USCIS has filed an appeal of the Court’s Ruling in the Behring Regional Center case. The Behring ruling, issued by Judge Jacqueline Scott Corley in June, struck down the 2019 EB-5 Modernization regulations. These 2019 regulations had raised investment requirements for EB-5 visas to a minimum of $900,000 for TEA (Targeted Employment Areas) investments and $1,800,000 for investments outside of a TEA.
Judge Corley’s ruling effectively reverted EB-5 regulations to their pre 2019 form, with a minimum investment of $500,000 (for a TEA investments) required to be eligible for an EB-5 visa or $1,000,000 (for non-TEA investments). This led to a sharp uptick in EB-5 filings, as investors rushed to file petitions with $500,000 investments.
USCIS waited as long as possible to appeal the ruling; submitting their appeal on August 23rd, the deadline Judge Corley had set for an appeal of her decision to be filed. By filing an appeal USCIS is challenging the ruling of Judge Corley. The Behring case will be heard again by a Federal appellate court, who will decide if Judge Corley’s ruling applied the law correctly. If the Appellate court disagrees with Corley’s ruling, the 2019 EB-5 Modernization regulations may be put back in place and investment requirements could return to a minimum of $900,000.
This appeal is the latest news in what has been a complicated time for the EB-5 program. While Judge Corley’s ruling opened up the opportunity for $500,000 EB-5 investments, it came only a week before the popular regional center program went on hold on June 30. This left a small window of opportunity for investors to file EB-5 petitions through regional centers with a $500,000 investment before the regional center program froze. Although some investors were able to make this deadline, USCIS has not been processing EB-5 petitions associated with regional centers since June 30 and is currently only accepting and processing direct EB-5 investments (including those with a $500,000 investment).
This means that the appeal of Judge Corley’s ruling could potentially leave investors in a tough position. If the appellate court overturns Corley’s decision and rules that the 2019 modernization regulations were lawful and enforceable, it would be up to USCIS to decide how to handle EB-5 petitions submitted during the period when the modernization regulations were technically not in effect.
However, it should be noted that USCIS has not filed a motion to stay Judge Corley’s decision and reauthorize the 2019 modernization regulations until the appeals court makes its decision. For the time being, it seems, USCIS continues to accept direct EB-5 petitions filed with a $500,000 investment (provided that the investment is located in a TEA). In the event of USCIS winning their appeal, it remains to be seen how regional center and direct petitions filed after Judge Corley’s ruling would be handled, but the agency’s decision to continue to accept petitions during the appeals process may be a sign that it is willing to accept and process these petitions regardless of the appellate court’s ruling.

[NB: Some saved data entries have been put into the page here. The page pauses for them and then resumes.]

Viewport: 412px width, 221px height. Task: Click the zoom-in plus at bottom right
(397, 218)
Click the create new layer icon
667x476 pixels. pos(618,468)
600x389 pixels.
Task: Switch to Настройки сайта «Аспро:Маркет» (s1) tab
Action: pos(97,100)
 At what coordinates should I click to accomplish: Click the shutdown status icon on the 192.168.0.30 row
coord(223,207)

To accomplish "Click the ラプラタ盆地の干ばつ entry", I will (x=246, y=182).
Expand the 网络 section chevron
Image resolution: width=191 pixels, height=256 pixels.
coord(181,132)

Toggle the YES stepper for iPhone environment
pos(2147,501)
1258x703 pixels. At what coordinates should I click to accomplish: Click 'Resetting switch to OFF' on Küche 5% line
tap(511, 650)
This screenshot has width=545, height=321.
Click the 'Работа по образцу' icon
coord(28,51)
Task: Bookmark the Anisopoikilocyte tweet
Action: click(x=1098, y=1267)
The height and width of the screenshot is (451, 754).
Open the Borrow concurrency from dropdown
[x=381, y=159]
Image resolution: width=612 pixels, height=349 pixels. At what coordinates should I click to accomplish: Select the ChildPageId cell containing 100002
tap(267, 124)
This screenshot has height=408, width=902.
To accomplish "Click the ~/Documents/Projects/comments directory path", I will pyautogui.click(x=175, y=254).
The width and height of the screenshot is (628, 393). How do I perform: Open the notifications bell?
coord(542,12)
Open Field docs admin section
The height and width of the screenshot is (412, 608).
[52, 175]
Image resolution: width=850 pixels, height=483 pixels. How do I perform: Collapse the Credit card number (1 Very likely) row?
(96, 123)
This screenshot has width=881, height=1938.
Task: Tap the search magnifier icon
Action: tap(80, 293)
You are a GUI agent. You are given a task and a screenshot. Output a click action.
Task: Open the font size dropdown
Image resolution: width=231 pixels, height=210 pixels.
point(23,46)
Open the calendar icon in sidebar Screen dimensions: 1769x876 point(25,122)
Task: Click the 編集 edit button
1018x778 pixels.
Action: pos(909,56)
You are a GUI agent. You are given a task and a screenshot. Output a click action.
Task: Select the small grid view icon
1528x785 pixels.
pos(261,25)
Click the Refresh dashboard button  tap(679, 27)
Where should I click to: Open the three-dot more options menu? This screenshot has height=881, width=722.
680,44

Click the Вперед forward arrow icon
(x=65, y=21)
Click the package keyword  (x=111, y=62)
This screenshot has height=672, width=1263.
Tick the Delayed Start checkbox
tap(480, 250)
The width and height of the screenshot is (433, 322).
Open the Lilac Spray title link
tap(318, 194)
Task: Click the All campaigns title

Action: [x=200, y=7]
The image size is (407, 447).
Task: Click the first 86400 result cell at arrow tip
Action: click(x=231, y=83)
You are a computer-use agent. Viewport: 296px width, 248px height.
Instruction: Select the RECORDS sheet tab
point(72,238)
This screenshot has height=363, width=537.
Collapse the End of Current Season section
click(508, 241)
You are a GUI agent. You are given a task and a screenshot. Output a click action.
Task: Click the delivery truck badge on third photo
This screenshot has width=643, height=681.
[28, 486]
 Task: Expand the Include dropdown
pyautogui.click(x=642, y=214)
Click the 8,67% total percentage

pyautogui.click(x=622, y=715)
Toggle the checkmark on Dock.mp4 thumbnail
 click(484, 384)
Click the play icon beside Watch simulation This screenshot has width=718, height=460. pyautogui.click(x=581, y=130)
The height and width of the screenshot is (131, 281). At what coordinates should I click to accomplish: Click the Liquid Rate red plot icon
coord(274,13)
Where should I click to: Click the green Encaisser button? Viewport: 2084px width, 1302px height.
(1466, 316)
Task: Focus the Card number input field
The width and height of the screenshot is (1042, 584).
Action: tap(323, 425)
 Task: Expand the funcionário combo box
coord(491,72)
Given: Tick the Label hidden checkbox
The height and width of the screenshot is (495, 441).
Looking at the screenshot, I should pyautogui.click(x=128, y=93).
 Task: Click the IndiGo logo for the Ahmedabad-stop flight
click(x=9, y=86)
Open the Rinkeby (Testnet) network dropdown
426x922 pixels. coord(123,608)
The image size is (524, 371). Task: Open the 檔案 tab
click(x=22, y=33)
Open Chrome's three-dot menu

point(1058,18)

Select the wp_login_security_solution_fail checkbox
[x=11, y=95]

While investors will certainly be hoping that the appeals court agrees with Judge Corley and rules in Behring’s favor, it’s unlikely that lower EB-5 investment requirements will remain in place indefinitely. In the event that the USCIS appeal is unsuccessful, it’s unlikely that the agency will simply abandon the 2019 modernization regulations. USCIS would likely seek to implement the regulations through legislation, and could seek to include them as provisions in a bill to reauthorize the regional center program.